Les lexicographes du New Oxford American Dictionary observent les changements de la langue et chaque année, ils choisissent le néologisme qui témoigne le mieux des tendances de l’année. Il doit s’agir d’un terme qui a une portée culturelle et qui correspond à un usage. Pour 2009, le choix s’est porté sur “unfriend”. Il s’agit d’un verbe qui définit l’action d’enlever une personne de sa liste d’amis dans un réseau social sur Internet. Ce terme est une aberration linguistique, l’adjonction du suffixe un- indiquant le fait de défaire ce qui a été fait suppose un verbe “friend”, qui n’existe pas. Mais une langue est gérée par ses locuteurs et nous ne pouvons que constater les usages une fois qu’ils sont massifs. C’est donc sur le sens de ce terme qu’il faut nous interroger.

http://blog.oup.com/2009/11/unfriend/

L’amitié est souvent considérée comme un sentiment solide, indéfectible et plus durable que l’amour. Seule la mort peut le délier, comme le souligne Georges Brassens dans sa chanson “Les copains d’abord”: “Quand l’un d’entre eux manquait à bord, c’est qu’il était mort”. Les technologies de l’information et de la communication ont provoqué des changements importants dans les relations humaines. Il faut cependant faire quelques nuances. L’individualisme et les pratiques de consommation y sont aussi pour quelque chose, de même que la disparition progressive des lieux de socialisation. Le téléphone portable et Internet ont certainement amplifié le phénomène et lui ont donné une dimension qu’il n’aurait pu atteindre autrement.

Qui est donc l’objet de cette action “unfriend”: l’individu de chair et de sang ou son double numérique? A qui se lie-t-on à travers les réseaux sociaux sur Internet? A la personne ou bien à son profil? Les sentiments qui se sont construits par le biais de moyens techniques semblent toujours plus commutables que ceux qui se sont noués dans la vie réelle. Bien avant qu’Internet ne devienne un phénomène aussi important, Philippe Léotard chantait:

mainten’ant j’te rembobine
j’te reset pas, j’te rewind,
j’te pause, j’te stoppe j’t’ejecte
j’te forward, j’te play plus.
t’es plus ma copine,
t’es plus mon amour,
t’es plus présente dans mon avenir

Dans ce texte, la métaphore technologique rend la rupture plus simple, plus définitive. On n’a pas à affronter un regard, un cri, des larmes. Il suffit maintenant de presser sur un bouton, de cliquer, d’envoyer un sms. La lâcheté est au bout du fil. Le truchement des machines facilite le lien comme sa dissolution. Alors qu’avant Internet, la construction d’un réseau social était fortement contrainte par la géographie, la société s’est fortement virtualisée. Les études sur les réseaux ont montré que chaque membre est à quelques noeuds de tout autre. Potentiellement on peut être l’ami de tous. Par conséquent, à la moindre friction, on préfère aller voir ailleurs plutôt que d’essayer d’aplanir les difficultés.

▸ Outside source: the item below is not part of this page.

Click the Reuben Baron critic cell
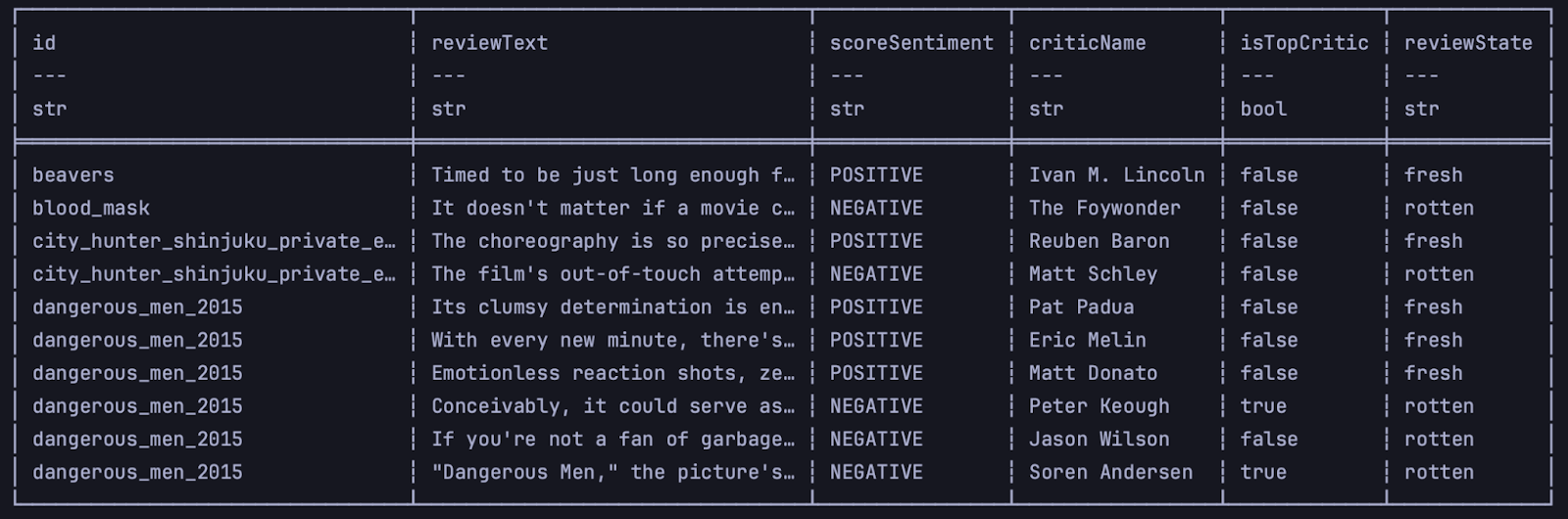[1099, 241]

On le sait, le maillon le plus faible détermine l’état du réseau. La volatilité des relations qui naissent à travers les technologies de l’information finissent par déteindre sur le reste de la société. Le sociologue polonais Zygmunt Baumann parle d’amour, de société liquide pour décrire la fugacité des relations à notre époque.


ICrushALot.com

Est-ce une fatalité? Internet ne doit-il mener qu’à des relations humaines sans profondeur, sans durée? Pas forcément. Les individus devront réfléchir à leurs attentes plutôt que de consommer de la relation. Le Web peut aider à maintenir son réseau de connaissances réel. Nous avons tous des amis d’enfances, des copains qui habitent dans d’autres villes ou pays, des cousins éloignés. Les réseaux sociaux permettent de garder le contact avec ceux qui l’on connait déjà. Ils peuvent bien entendu renforcer les contacts professionnels.

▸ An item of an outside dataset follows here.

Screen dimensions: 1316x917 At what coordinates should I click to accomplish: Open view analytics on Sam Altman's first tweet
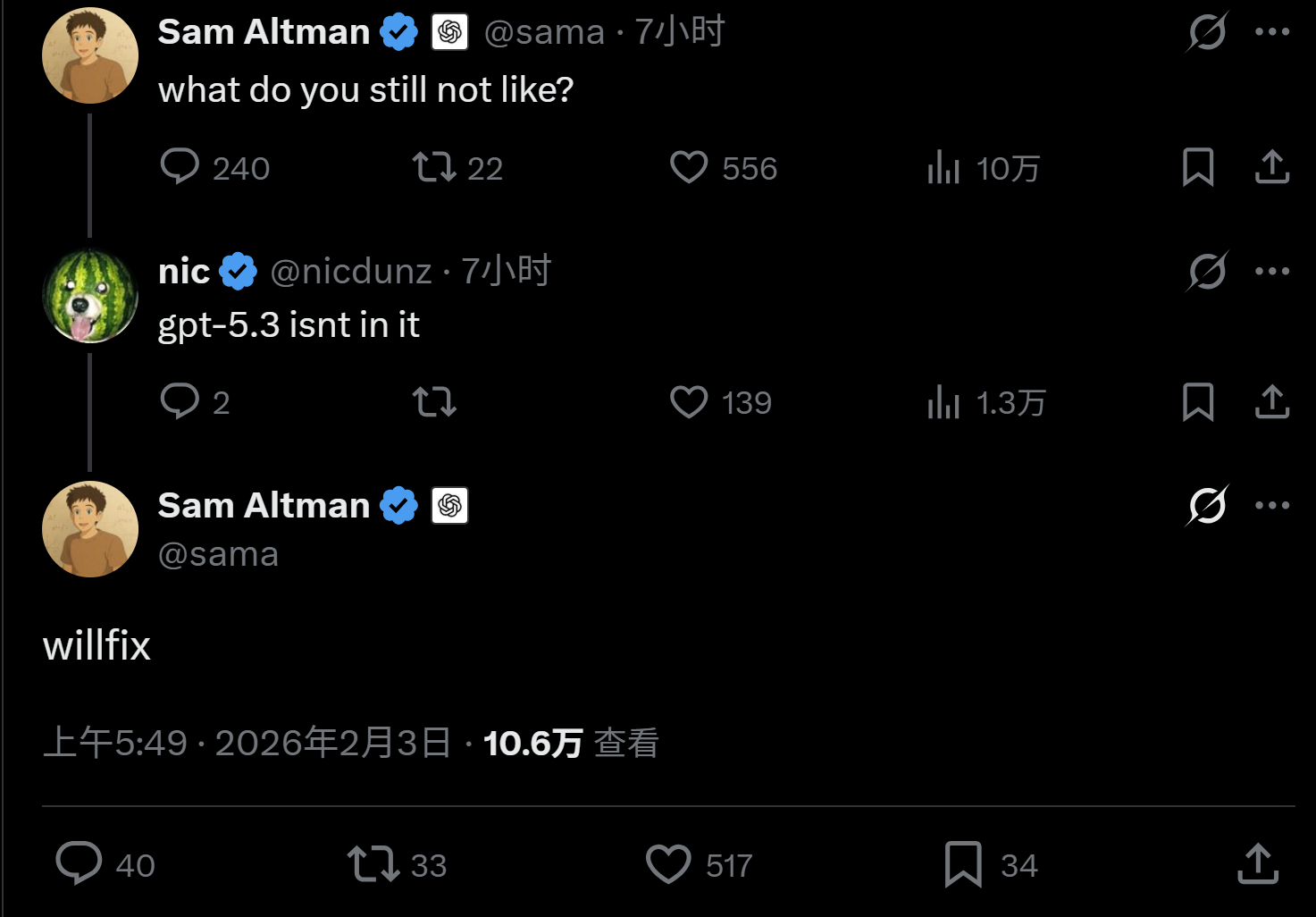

Devant la raréfaction des lieux de socialisation, Internet est devenu également un espace de rencontre, aussi bien pour l’amitié que pour l’amour. Les liens qui se créent doivent bien se matérialiser. Les individus doivent bien se rencontrer. Avec le jeu des pseudonymes et des profils mystérieux, il est difficile de savoir si un ami habite à 1000 kilomètres ou bien dans le pâté de maison voisin, comme dans le film “Vous avez reçu un message”. Mais la géolocalisation commence à être intégrée aux réseaux sociaux. Nous avons déjà parlé du réseau Aki Aki. Cette application permet de trouver des gens qui se trouvent à proximité, grâce à son téléphone portable. Un nouveau réseau social fait fureur en Amérique du Nord: Foursquare. Il permet de donner de bonnes adresses et de créer des listes de choses à faire. Google prépare Favorite Places. Bien entendu, un téléphone portable est indispensable pour profiter de ces applications.

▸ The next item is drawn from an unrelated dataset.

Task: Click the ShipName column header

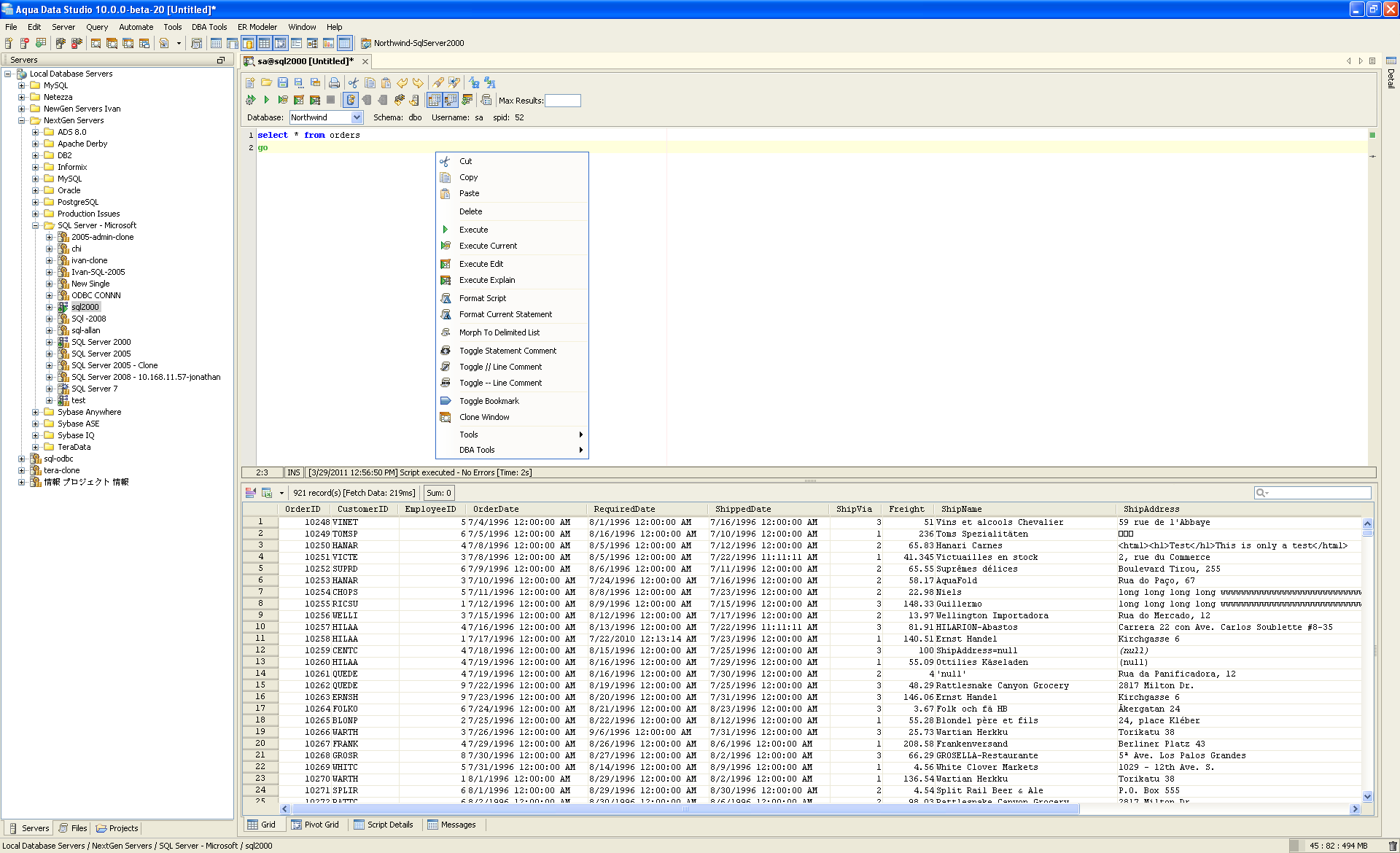Action: pos(961,509)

On en revient toujours à nos fondamentaux. La virtualisation n’a de sens que si elle est suivie par une actualisation. Peu importe que l’on rencontre quelqu’un dans un train, un café, un club de gym ou sur Internet. A un moment donné, il faut lui faire une place dans sa vie réelle. Mais consommer de la relation virtuelle, zapper sur des profils, cela n’apporte guère de satisfaction à long terme.